Today I am thinking about a tree I nearly had. Or at least I had a little one in a pot for a couple of years and then I didn’t bring it in fast enough when winter came and it turned into a spiky black stick. I bought Araucaria heterophylla unlabelled from a local greengrocer’s for about a fiver and didn’t realise what a treasure I had until it was too late, I’ve never found another one.
I still pine for my Norfolk Island Pine. Of course, this being a botanical matter the trees are not pines but members of the same ancient genus as the much hardier monkey puzzle, Araucaria araucana. They are, however, endemic to Norfolk Island in the Pacific and even feature on its flag.
The specific epithet heterophylla, meaning “different leafed” refers to the fact that the soft, friendly, fine leaves on the young plant become much thicker, harder and spikier on the adult. A mature tree is like a Lego conifer, almost unbelievably regular, and a thing of wonder with its triangular silhouette and star-shaped tiers.

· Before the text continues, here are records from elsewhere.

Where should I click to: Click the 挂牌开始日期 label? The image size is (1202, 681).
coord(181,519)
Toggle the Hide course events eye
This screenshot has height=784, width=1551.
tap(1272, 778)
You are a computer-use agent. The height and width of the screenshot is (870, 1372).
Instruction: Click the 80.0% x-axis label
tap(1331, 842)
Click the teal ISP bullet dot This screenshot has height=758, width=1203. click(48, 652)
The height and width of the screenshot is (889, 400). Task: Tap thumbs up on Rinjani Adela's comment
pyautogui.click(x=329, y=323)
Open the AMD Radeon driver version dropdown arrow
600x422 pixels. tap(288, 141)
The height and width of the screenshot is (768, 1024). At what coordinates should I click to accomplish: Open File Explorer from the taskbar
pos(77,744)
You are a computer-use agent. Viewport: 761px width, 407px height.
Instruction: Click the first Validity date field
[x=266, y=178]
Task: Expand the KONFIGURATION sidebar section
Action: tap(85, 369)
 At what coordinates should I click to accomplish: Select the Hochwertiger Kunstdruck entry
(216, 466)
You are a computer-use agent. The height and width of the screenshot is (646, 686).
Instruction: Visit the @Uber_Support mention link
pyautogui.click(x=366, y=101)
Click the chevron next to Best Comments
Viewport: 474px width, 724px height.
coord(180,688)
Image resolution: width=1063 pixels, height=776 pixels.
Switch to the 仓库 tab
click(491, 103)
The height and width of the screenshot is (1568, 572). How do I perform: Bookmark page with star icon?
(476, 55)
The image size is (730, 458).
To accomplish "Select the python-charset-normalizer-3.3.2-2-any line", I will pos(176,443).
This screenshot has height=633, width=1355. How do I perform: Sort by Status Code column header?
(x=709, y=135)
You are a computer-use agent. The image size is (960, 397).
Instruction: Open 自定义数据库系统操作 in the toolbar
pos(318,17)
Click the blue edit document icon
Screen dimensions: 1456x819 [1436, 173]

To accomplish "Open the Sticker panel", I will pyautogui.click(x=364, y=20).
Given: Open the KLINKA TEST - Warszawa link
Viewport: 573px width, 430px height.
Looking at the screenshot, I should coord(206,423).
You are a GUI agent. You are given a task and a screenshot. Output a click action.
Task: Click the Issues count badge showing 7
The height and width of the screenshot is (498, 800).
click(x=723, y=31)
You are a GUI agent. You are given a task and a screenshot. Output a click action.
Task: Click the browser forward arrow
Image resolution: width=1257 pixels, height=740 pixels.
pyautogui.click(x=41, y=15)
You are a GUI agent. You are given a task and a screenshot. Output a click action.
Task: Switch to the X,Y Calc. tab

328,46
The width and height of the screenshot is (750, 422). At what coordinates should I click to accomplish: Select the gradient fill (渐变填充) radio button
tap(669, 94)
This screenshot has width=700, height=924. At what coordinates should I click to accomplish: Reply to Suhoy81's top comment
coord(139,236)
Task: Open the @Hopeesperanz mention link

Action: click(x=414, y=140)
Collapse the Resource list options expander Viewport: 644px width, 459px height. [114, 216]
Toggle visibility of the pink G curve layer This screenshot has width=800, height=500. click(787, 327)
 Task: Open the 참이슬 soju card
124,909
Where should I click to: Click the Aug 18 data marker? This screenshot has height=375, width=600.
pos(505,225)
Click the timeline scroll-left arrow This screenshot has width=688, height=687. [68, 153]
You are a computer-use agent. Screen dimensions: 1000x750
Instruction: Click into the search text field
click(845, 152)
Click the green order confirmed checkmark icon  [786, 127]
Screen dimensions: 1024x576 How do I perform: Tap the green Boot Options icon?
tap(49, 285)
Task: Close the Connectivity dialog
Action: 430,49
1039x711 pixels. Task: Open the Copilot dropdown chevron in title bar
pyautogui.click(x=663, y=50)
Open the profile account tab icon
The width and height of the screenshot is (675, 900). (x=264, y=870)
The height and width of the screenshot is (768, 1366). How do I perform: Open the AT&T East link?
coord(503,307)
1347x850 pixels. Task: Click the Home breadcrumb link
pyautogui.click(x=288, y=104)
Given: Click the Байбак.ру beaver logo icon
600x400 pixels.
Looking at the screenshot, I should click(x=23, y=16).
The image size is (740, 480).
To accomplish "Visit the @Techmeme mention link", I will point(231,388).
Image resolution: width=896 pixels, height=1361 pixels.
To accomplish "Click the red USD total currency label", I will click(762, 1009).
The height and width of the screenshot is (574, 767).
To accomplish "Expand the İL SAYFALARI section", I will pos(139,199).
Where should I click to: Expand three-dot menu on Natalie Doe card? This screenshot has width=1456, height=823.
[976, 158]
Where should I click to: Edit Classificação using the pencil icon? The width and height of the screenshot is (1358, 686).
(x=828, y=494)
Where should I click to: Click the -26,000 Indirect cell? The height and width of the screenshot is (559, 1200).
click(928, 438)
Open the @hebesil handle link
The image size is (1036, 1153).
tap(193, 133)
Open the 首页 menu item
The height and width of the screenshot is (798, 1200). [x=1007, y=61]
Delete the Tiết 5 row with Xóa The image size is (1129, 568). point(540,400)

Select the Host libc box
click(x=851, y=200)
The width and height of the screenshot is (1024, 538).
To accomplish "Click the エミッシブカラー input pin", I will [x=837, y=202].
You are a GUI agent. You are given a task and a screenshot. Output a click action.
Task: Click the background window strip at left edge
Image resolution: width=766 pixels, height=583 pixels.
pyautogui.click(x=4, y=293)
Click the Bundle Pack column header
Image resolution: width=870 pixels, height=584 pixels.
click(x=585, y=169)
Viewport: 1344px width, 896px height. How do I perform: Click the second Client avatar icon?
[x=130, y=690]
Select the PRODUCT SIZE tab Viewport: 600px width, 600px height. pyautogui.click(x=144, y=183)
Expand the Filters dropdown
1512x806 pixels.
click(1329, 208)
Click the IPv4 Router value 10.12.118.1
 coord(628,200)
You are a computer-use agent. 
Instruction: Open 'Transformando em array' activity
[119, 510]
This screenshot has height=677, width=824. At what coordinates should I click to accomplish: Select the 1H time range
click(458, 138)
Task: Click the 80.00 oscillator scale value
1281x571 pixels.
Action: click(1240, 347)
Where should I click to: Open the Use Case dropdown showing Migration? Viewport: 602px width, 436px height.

The young trees are often grown as houseplants, and if some clown doesn’t leave them out in the frost and they live to outgrow their pots they like sun, wind (preferably moisture-laden from the sea), and sandy soil (or even just plain sand). You’ll therefore see large specimens in gawjuss holiday locations all over the world. Norfolk Island Pines are not common in the UK, though I think I saw one in Devon once and I’ve seen a picture of a fair-sized specimen in London, both much milder places than the Cotswolds. A couple of weeks ago I was delighted to find some in Tresco Abbey Gardens in the Isles of Scilly. They’ve been growing them there since the mid 19th Century and have had them get to 90ft tall before being felled by Atlantic storms.
I first met these trees in New Zealand a couple of years ago, and they are perfect punctuation marks along spectacular Pacific beaches. We spent a couple of nights in a homestay on Ohope Beach, Bay of Plenty, where the owner had just had a couple chopped down because they were blocking the views from his vast windows (it’s ok, there were plenty more). He’d kept two cones, which were about the size of a pineapple and about twice as heavy. These are not trees under which you should park your car. Or your deckchair.